Adversaries may search public code repositories for information about victims that can be used during targeting , including leaked credentials, API keys, internal URLs, and configuration secrets exposed in source code.
Tactic: TA0043 , ReconnaissanceThe following CSS-only animation simulates an adversary browsing a public GitHub repository, discovering sensitive files, and extracting hardcoded secrets from source code and configuration files.
Database password, AWS keys, Stripe key, JWT secret found in plaintext
This simulation demonstrates how sensitive credentials are frequently exposed in public repositories , from database passwords and AWS access keys to payment processing secrets and JWT signing keys.
Public code repositories like GitHub, GitLab, and Bitbucket have become one of the most prolific sources of leaked credentials and sensitive organizational data in modern cyber operations. The scale of the problem is staggering: in 2024 alone, GitHub detected more than 39 million leaked secrets across its platform, and Snyk reported 28.65 million hardcoded secrets were added to public GitHub in 2025 , a 25% increase year-over-year. According to GitHub's own analysis, over 80% of data breaches involving leaked credentials trace back to sensitive information exposed in public repositories. Perhaps most alarmingly, GitGuardian found that 70% of leaked secrets remain active for two years or more, providing adversaries with extended windows of opportunity.
The types of sensitive information commonly found in public repositories include: API keys for cloud services (AWS, Azure, GCP), database credentials, encryption keys, internal infrastructure URLs, CI/CD pipeline tokens, SSH private keys, OAuth tokens, and payment processing secrets. The attack surface extends beyond GitHub to include GitLab, Bitbucket, and self-hosted Git instances , nearly 5 million web servers were found exposing Git metadata in 2026, with 250,000 leaking deployment credentials through exposed .git/config files.
| Term | Definition |
|---|---|
| Code Repository | A version-controlled storage system (e.g., GitHub, GitLab, Bitbucket) where developers store and collaborate on source code. Repositories may be public (accessible to anyone) or private (restricted to authorized users). |
| Hardcoded Secret | A credential, API key, token, or password embedded directly in source code rather than being loaded from a secure vault or environment variable at runtime. |
| Secret Sprawl | The uncontrolled spread of secrets across multiple code repositories, branches, and systems, often resulting from developers copying configuration files or credentials across projects. |
| Git History | The complete record of all changes made to a repository, including deleted files. Even if a developer removes a secret from the current code, it remains accessible in the Git history unless the entire history is rewritten. |
| GitHub Dorking | The practice of using advanced search queries on GitHub to find specific types of sensitive information, such as credentials, API keys, internal URLs, or configuration files within public repositories. |
| Pre-Commit Hook | A script that runs automatically before a Git commit is finalized, commonly used to scan code for secrets before they are pushed to a repository. |
| Secret Scanning | Automated detection of exposed credentials in code repositories using pattern-matching tools. Platforms like GitHub offer built-in secret scanning that detects known secret formats across all public repositories. |
| .env File | A configuration file conventionally used to store environment variables including database credentials, API keys, and other sensitive runtime configuration. Frequently accidentally committed to public repositories. |
A skilled developer working on Acme Aerospace's production infrastructure, Jordan accidentally committed a .env.production file containing database credentials, AWS access keys, and a Stripe payment secret to a public GitHub repository during a late-night debugging session.

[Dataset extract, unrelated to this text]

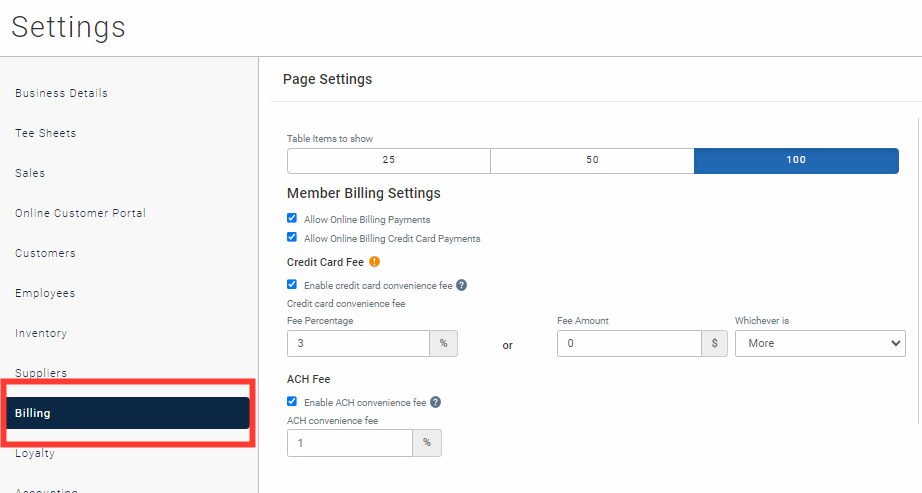Click the Fee Percentage input field
The width and height of the screenshot is (922, 493).
pos(358,343)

On November 3rd, 2024, at 11:47 PM, Jordan was debugging a production database connection issue. Frustrated after hours of troubleshooting, they copied the production .env file into the repository root directory to test locally. The file contained 6 critical secrets: the PostgreSQL admin password, AWS access key and secret key, a Stripe live API key, a Redis password, and the JWT signing secret. Jordan intended to delete the file the next morning but forgot. The .gitignore file was configured to exclude .env but not .env.production.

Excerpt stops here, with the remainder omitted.